It is rare, the Ms. Foundation’s next leader acknowledged, for a Black woman to take the helm of a major nonprofit from another Black woman. It is even rarer, she noted, for that organization to be financially healthy.
And yet that is the position Tracy Sturdivant will enter when she succeeds Teresa Younger as the president and CEO of the first national philanthropy run by and for women. The Ms. Foundation introduced Sturdivant on Tuesday at its annual New York City gala, where feminists such as #MeToo founder Tarana Burke were honored.
The foundation is “not in crisis,” but “ready for what’s to come” with Sturdivant in charge, Younger said in a statement shared ahead of the announcement. The foundation built a $100 million-plus endowment and explicitly centered women and girls of color during her tenure.
With that strong footing Sturdivant sees an opportunity to expand the coalition of people who see gender justice as their charge, too. As many funders disinvest from Black-led nonprofits, she is committed to “unapologetically” supporting marginalized groups while simultaneously inviting others to join the fight for economic equality and bodily autonomy.
“We need all hands on deck to make sure that we’re supporting women in the midst of what I call this perfect form of instability that they’re experiencing,” Sturdivant told The Associated Press in an interview.
The Detroit native comes to the foundation from The League, the nonprofit she founded to inspire civic engagement through culture. She credits past Ms. Foundation president Marie Wilson — who helped start “Take Our Daughters to Work” day to boost adolescent girls’ self esteem — with showing her the power of large-scale narrative change campaigns. They worked together on the White House Project, a nonprofit that aimed to advance women’s leadership across all sectors.
Narrative change has become a more necessary part of the foundation’s work, she said, as conservative movements nationwide seek to prohibit funding for diversity, equity and inclusion. Sturdivant sees the Ms. Foundation, a legacy institution that she said has weathered “many cultural shifts” since its 1973 founding, as poised to engage this next generation of feminists through more modern storytelling.
She pointed to Blair Imani, a historian and creator honored at Tuesday’s gala, as an example of the new voices she wants to elevate. Imani’s viral web series “Smarter in Seconds” offers a progressive education on issues of race and gender in short-form videos.
“They are leading the culture and being able to take some of our cues from them, I think, is gonna be really helpful,” Sturdivant said.
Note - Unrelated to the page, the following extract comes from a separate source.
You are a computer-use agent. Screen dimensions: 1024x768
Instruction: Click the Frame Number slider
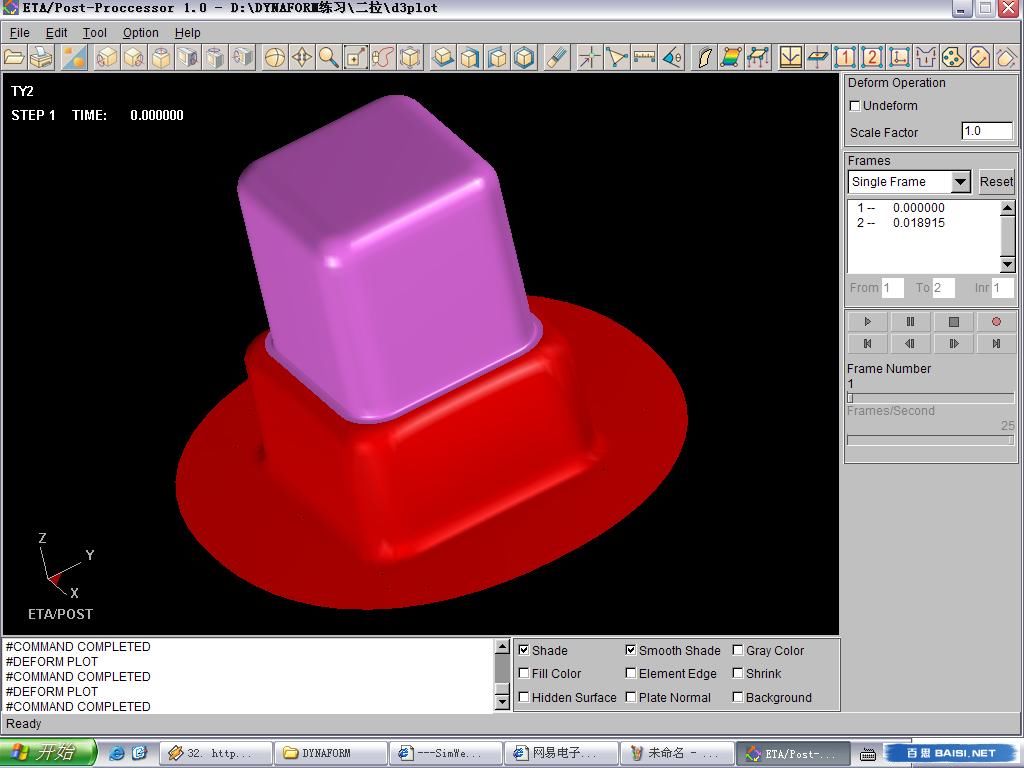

She’s also considering ways to increase grantmaking around equal pay, family leave and childcare — issues she championed as the co-founder of the Make it Work Campaign, a three-year initiative to improve women’s economic lives in the United States.
Men’s earnings are rising faster than women’s, and the gender wage gap has widened for two years in a row, according to the U.S. Census Bureau. A recent AP-NORC poll found that most working women in the U.S. believe they are disadvantaged when it comes to earning competitive wages — though the country is deeply divided over how to confront those disparities, with many men holding a different view.
“We’re really talking about what does it mean for folks to be able to lead a life where they are not just surviving but thriving, they feel safe and they’re secure,” Sturdivant said. “That’s going to be the work of the foundation under my tenure.”